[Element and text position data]
>>>

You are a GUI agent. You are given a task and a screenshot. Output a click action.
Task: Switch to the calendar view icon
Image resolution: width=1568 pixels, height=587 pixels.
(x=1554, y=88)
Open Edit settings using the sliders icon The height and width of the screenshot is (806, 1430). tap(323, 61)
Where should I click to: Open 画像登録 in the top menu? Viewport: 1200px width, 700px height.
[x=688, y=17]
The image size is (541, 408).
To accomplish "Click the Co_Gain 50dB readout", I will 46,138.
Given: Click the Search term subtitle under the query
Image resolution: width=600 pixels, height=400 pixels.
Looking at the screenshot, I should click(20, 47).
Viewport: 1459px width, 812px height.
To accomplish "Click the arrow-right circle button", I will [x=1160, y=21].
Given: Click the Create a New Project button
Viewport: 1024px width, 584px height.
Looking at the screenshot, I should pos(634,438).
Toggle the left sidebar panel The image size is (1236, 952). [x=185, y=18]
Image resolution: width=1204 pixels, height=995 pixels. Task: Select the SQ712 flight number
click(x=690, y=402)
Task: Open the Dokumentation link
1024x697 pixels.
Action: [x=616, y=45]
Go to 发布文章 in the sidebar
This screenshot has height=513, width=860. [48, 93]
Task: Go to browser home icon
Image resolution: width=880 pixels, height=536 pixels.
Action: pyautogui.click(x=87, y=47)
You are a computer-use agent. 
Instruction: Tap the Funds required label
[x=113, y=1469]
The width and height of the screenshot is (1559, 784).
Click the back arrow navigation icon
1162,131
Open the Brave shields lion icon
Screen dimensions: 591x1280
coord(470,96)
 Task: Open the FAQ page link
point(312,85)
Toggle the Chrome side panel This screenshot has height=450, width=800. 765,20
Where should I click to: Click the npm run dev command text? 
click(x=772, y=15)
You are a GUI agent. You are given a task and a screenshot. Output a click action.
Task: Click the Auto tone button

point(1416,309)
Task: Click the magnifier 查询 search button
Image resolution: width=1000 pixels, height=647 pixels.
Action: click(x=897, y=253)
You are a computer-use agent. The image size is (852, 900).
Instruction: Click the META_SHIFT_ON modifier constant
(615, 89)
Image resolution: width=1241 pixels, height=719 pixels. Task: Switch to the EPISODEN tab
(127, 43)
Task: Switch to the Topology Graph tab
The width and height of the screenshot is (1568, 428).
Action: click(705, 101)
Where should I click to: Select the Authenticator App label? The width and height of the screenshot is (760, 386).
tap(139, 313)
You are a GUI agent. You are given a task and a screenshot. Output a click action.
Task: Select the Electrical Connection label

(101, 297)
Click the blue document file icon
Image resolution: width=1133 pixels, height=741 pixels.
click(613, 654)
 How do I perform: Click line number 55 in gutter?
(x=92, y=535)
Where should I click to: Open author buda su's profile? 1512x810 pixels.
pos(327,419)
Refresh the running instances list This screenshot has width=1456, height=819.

<<<

**OBJECTIVE:**
Copy out everything from the line containing "Where should I click to: Click" down to the end of the records, both ends included, with every character unchanged.

**OUTPUT FOR THIS EXERCISE:**
Where should I click to: Click the npm run dev command text? 
click(x=772, y=15)
You are a GUI agent. You are given a task and a screenshot. Output a click action.
Task: Click the Auto tone button

point(1416,309)
Task: Click the magnifier 查询 search button
Image resolution: width=1000 pixels, height=647 pixels.
Action: click(x=897, y=253)
You are a computer-use agent. The image size is (852, 900).
Instruction: Click the META_SHIFT_ON modifier constant
(615, 89)
Image resolution: width=1241 pixels, height=719 pixels. Task: Switch to the EPISODEN tab
(127, 43)
Task: Switch to the Topology Graph tab
The width and height of the screenshot is (1568, 428).
Action: click(705, 101)
Where should I click to: Select the Authenticator App label? The width and height of the screenshot is (760, 386).
tap(139, 313)
You are a GUI agent. You are given a task and a screenshot. Output a click action.
Task: Select the Electrical Connection label

(101, 297)
Click the blue document file icon
Image resolution: width=1133 pixels, height=741 pixels.
click(613, 654)
 How do I perform: Click line number 55 in gutter?
(x=92, y=535)
Where should I click to: Open author buda su's profile? 1512x810 pixels.
pos(327,419)
Refresh the running instances list This screenshot has width=1456, height=819.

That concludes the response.